> [EXERCISE DIRECTIONS] In the entries below, which lines run from the one containing "reading (764, 1737)" to the one containing "humor (1160, 1648)"? Copy exactly those lines, ends included, and no others.

Records excerpted from a collection

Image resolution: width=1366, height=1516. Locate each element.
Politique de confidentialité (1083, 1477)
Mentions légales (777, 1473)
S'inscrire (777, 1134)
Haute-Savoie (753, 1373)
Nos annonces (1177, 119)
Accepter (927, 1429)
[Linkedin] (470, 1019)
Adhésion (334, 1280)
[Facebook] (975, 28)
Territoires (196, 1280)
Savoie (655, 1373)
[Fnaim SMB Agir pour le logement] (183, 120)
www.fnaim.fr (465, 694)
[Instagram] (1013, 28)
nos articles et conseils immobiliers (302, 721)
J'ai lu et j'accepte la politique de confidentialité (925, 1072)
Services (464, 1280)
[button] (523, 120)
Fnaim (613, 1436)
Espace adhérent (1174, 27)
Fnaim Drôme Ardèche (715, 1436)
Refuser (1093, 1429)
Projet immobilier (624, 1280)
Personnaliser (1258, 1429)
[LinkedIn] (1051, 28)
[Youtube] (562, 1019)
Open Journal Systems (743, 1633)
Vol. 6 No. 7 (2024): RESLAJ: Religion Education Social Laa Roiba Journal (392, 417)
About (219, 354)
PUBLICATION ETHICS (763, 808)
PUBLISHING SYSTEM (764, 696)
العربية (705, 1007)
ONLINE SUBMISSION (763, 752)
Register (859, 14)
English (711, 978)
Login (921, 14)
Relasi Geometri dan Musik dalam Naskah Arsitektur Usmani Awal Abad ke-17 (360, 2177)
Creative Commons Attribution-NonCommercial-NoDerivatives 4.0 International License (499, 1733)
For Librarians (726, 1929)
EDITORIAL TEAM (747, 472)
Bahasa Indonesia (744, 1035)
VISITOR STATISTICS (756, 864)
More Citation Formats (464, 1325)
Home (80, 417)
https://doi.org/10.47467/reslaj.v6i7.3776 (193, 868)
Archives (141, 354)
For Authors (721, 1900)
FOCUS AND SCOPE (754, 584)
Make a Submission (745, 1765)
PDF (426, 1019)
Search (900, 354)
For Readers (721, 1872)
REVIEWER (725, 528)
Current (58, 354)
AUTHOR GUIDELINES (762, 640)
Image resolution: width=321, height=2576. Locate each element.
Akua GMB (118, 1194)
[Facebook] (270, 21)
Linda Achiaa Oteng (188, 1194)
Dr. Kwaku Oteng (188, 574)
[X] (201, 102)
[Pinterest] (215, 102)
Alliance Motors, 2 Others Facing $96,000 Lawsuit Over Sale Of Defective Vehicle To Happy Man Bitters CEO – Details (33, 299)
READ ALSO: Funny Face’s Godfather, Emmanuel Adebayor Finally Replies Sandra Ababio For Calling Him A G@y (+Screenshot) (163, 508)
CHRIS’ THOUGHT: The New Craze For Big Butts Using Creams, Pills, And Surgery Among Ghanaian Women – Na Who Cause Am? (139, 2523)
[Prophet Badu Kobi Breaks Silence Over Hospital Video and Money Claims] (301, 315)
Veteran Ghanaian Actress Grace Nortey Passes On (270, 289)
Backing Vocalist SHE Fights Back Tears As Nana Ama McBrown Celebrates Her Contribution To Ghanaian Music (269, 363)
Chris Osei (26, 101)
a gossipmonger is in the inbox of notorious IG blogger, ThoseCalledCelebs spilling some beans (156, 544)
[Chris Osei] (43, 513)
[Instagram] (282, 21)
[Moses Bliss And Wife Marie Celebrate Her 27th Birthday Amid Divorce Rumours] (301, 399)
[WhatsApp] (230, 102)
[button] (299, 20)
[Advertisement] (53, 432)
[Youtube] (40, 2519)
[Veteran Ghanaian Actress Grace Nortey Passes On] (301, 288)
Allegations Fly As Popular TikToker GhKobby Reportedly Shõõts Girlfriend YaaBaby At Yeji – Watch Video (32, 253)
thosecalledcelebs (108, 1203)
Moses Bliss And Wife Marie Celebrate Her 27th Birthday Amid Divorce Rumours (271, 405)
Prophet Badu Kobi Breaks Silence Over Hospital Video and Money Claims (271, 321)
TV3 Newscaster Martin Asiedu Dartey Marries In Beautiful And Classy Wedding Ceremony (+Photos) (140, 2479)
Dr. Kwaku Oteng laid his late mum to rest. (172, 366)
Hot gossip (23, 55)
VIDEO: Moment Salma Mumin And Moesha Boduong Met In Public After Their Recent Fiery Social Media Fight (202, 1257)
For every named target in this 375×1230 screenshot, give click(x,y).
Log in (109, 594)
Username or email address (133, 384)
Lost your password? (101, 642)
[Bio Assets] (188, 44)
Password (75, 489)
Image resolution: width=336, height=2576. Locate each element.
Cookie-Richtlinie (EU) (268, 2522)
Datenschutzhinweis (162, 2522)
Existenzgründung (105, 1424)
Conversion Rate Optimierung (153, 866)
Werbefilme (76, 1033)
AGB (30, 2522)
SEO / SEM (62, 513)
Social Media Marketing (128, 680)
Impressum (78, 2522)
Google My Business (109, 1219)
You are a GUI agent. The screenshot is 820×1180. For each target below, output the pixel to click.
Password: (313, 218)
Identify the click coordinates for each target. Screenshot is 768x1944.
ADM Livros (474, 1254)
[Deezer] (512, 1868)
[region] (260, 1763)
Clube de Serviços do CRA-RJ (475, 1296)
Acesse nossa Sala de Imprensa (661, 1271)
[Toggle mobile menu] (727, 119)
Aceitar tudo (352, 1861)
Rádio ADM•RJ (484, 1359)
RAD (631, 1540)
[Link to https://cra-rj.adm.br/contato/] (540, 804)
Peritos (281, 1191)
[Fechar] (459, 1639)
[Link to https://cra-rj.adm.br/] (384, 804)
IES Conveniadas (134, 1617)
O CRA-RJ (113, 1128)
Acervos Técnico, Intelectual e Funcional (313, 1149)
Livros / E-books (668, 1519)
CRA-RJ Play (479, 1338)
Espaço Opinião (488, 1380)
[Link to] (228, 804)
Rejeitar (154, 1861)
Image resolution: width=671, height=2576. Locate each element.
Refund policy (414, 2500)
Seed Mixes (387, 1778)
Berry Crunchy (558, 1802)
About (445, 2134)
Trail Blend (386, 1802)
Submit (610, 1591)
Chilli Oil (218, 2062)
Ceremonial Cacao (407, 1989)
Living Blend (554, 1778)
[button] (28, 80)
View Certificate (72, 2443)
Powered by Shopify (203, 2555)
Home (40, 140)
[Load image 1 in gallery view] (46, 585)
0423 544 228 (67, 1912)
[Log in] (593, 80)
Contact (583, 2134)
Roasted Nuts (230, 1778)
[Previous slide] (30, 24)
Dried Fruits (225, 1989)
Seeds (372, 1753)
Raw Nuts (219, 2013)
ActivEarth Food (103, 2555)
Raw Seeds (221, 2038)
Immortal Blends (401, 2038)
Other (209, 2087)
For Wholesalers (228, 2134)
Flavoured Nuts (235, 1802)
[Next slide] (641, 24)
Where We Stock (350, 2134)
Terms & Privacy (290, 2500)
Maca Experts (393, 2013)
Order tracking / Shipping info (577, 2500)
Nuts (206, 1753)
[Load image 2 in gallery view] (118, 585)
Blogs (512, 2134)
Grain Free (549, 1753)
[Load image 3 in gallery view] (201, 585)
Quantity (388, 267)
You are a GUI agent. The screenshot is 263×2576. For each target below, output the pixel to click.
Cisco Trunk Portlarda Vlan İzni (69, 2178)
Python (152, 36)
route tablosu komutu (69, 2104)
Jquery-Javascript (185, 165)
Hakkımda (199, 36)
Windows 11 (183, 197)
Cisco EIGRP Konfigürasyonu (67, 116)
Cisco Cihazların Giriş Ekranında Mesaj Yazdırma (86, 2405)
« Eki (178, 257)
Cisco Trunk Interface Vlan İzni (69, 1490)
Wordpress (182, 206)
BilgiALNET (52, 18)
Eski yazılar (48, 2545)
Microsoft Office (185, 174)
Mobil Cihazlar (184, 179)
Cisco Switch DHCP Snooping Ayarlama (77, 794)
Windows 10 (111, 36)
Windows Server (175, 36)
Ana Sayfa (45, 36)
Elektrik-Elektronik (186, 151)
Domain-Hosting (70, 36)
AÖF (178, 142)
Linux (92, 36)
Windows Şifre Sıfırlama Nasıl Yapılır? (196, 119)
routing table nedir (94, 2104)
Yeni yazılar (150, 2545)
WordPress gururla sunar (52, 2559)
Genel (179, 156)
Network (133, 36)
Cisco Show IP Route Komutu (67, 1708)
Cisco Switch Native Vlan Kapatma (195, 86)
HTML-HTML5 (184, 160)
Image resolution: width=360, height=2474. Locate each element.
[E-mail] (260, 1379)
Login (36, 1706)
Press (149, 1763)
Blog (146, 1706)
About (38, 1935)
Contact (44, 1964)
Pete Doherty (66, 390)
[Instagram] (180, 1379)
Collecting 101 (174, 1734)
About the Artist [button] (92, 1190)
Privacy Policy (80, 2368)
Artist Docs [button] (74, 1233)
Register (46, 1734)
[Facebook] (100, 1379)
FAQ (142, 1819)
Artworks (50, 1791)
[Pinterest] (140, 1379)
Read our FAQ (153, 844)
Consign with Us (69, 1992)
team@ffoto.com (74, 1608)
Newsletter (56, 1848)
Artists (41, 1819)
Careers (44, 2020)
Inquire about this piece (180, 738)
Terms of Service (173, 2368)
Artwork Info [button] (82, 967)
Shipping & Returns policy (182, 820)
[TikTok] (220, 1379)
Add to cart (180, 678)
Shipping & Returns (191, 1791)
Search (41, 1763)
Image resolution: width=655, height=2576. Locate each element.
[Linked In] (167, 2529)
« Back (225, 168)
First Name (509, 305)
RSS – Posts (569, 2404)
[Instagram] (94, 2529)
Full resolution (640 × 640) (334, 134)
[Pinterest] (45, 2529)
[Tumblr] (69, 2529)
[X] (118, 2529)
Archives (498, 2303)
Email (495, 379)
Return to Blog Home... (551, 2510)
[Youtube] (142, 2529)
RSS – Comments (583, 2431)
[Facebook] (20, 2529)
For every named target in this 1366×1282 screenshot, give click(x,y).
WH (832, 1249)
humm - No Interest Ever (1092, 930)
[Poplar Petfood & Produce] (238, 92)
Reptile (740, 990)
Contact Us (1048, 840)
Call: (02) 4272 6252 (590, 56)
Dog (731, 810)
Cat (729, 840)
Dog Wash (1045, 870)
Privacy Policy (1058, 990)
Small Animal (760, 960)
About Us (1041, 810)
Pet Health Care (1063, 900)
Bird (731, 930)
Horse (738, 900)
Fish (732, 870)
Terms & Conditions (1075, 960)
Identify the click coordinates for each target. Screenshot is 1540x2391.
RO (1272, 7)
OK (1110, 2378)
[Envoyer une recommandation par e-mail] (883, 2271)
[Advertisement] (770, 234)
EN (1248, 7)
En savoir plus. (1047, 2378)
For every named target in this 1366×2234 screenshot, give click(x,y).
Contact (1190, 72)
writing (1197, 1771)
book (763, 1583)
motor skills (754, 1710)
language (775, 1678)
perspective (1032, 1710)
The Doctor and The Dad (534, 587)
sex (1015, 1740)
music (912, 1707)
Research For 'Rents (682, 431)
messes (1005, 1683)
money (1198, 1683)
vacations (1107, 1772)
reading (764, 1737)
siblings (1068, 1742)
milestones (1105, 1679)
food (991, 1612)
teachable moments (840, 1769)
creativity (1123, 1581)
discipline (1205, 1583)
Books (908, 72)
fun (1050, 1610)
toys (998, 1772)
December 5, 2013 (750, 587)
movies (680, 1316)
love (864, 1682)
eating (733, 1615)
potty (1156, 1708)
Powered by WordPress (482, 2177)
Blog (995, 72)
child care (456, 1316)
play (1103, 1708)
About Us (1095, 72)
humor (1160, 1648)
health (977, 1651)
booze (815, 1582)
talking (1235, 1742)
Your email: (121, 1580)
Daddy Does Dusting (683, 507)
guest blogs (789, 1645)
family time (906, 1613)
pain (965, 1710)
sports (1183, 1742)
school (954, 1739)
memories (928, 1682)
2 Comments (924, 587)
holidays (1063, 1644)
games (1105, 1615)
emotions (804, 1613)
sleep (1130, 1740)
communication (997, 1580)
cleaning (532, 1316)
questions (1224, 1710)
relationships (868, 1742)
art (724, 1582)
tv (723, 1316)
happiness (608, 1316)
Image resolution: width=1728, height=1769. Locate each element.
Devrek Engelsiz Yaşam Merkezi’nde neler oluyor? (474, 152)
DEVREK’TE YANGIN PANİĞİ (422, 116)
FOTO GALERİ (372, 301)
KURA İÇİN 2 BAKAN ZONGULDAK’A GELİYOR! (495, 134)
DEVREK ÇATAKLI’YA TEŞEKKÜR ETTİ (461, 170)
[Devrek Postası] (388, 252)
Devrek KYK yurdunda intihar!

> [EXPECTED ANSWER]
reading (764, 1737)
siblings (1068, 1742)
milestones (1105, 1679)
food (991, 1612)
teachable moments (840, 1769)
creativity (1123, 1581)
discipline (1205, 1583)
Books (908, 72)
fun (1050, 1610)
toys (998, 1772)
December 5, 2013 (750, 587)
movies (680, 1316)
love (864, 1682)
eating (733, 1615)
potty (1156, 1708)
Powered by WordPress (482, 2177)
Blog (995, 72)
child care (456, 1316)
play (1103, 1708)
About Us (1095, 72)
humor (1160, 1648)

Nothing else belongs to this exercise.